What Does All This Mean for Employers?

It’s pretty simple: follow the law. Employers that don’t are likely to face tougher audits and enforcement than has been seen in decades.

How Not to Get Sued by the EEOC

Want to avoid being a defendant in an EEOC lawsuit?

One of the easiest ways to find out what’s on the EEOC’s radar is to keep tabs on the lawsuits it’s filing. Here’s the latest, all from just the past week:

Accommodate Reasonable Religious Requests

Four Caribbean Rastafarian public safety officers asked for religious accommodation because their dreadlocks didn’t fit under their hats as required by company policy. When the employer refused, the employees filed claims for religious and national origin discrimination.

In another case, the EEOC sued an employer for refusing to allow a hairstylist to take off Sundays, despite her request to do so based on “sincerely held religious beliefs.”

The verdicts: $40,000 settlement in the dreadlocks case and $26,500 settlement in the stylist case, plus injunctive relief including revised policies and training in both cases.

The EEOC’s take: “Employers are obligated to explore how they may accommodate employees’ or applicants’ religious beliefs. In addition to time off for religious services, this may also include accommodations such as allowing time and space for prayer during the workday or, as in this case, making adjustments to grooming and uniform policies.”

Click here and here for more.

Don’t Retaliate

 An employer’s only African-American manager complained about unfair treatment. The employer allegedly responded by retaliating against the employee, giving him an unfavorable performance evaluation, putting him on an overly burdensome performance plan and allowing him to be subjected to racial slurs.

In another case, the EEOC sued an employer for allegedly firing an employee in retaliation for her filing a sex discrimination charge.

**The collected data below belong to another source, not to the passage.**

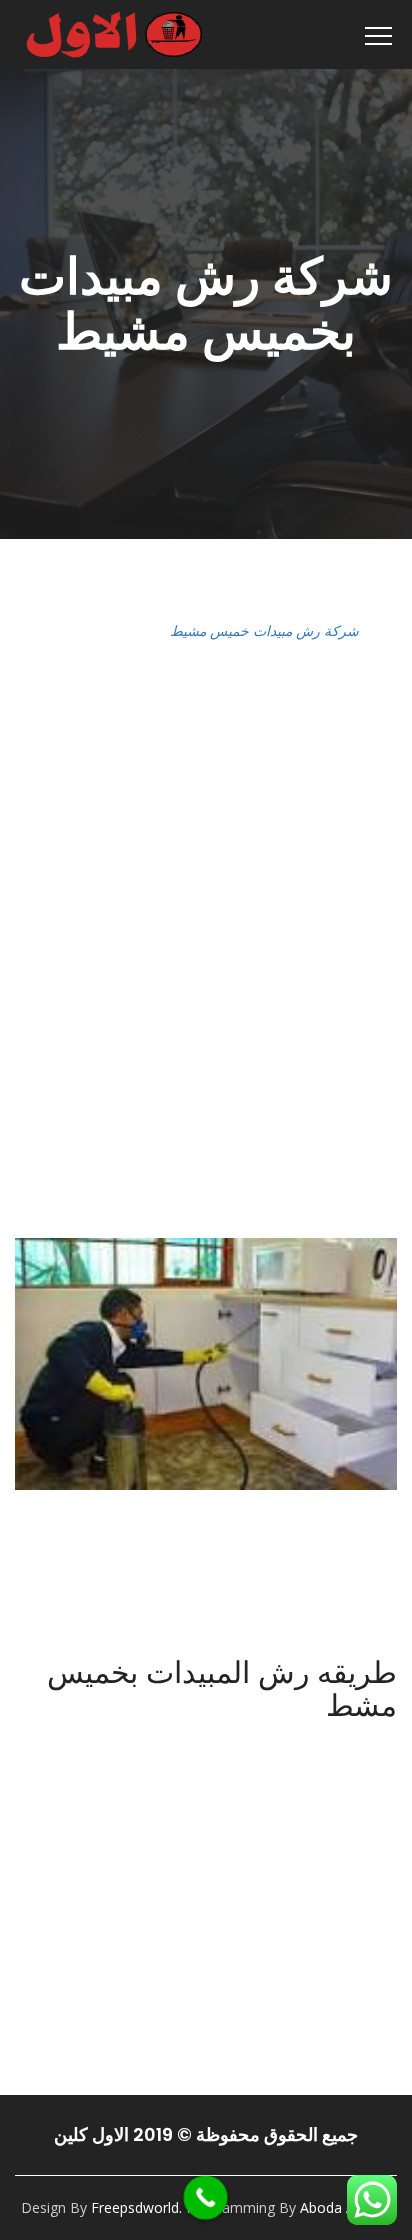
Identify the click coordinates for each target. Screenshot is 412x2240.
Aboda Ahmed (346, 2207)
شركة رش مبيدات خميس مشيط (264, 630)
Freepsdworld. (136, 2207)
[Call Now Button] (206, 2198)
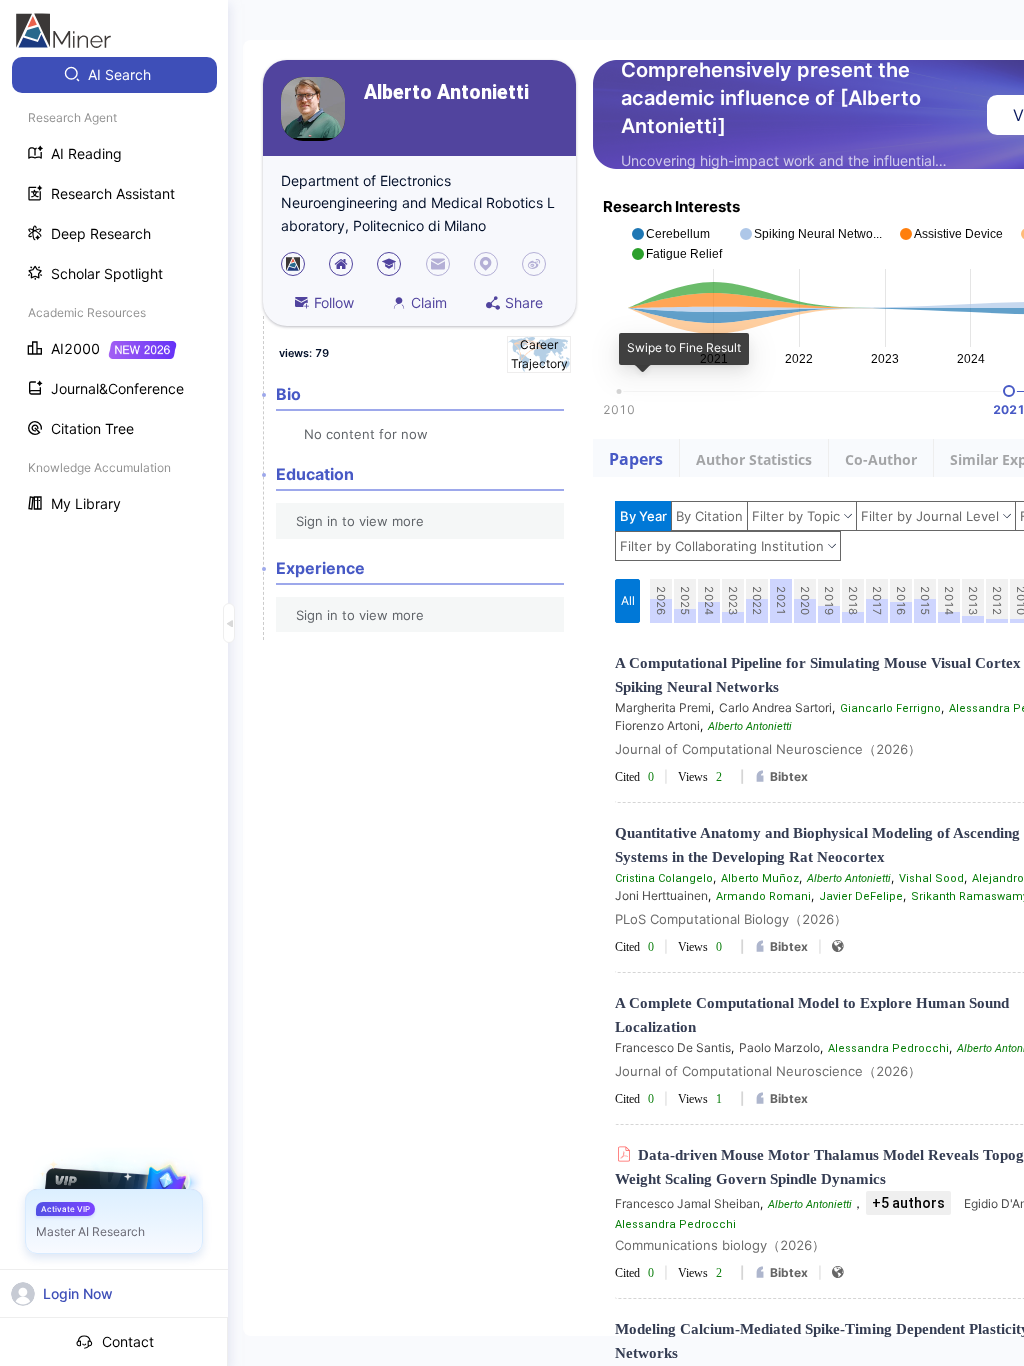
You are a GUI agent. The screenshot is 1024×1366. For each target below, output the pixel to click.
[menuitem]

The verdicts: $40,000 settlement plus equitable relief in the first case and $84,750 settlement in the second case. Click here and here for more.

Reasonably Accommodate Disabilities

The EEOC sued an employer for allegedly refusing to provide accommodations that would have allowed an employee diagnosed with Parkinson’s disease to continue a successful sales career. The requested accommodations included moving the employee closer to his assistant to reduce walking and providing computer equipment to reduce writing. Instead of agreeing to the requests, the employer allegedly put the employee on a performance plan due to falling sales and then fired him before the 90-day improvement period expired.

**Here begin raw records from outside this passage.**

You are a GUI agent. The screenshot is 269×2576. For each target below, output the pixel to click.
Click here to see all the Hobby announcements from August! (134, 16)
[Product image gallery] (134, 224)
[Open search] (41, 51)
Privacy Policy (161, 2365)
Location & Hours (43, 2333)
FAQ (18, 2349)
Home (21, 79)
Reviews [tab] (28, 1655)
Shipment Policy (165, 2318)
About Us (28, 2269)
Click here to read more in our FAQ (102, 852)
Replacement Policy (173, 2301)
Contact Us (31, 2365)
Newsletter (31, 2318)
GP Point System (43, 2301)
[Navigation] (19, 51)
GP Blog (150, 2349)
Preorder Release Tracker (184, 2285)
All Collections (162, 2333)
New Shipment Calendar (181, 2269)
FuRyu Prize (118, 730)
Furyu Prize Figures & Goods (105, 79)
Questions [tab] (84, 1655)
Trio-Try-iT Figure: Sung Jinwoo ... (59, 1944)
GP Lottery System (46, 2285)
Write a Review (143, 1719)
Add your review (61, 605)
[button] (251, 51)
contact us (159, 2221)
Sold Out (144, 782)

The verdict: $65,000 settlement plus injunctive relief including revised policies and training for all employees. Click here for more.

Address Harassment Immediately

Seven female restaurant employees complained of sexual harassment by male co-workers. When the employer allegedly “did nothing to stop or prevent the abuse,” the employees sued.

The verdict: $60,000 plus injunctive relief including revised policies and training for all employees. Click here for more.

Don’t RIF Wrong

An employer allegedly terminated six African-American employees under the guise of a layoff and then immediately hired Hispanic employees to replace each of them. The EEOC sued for race and national origin discrimination.

The verdict: $44,700 plus injunctive relief. Click here for more.

Don’t let this happen to you. In addition to monetary and injunctive relief, the negative PR resulting from media coverage of the EEOC’s press releases can cripple a company.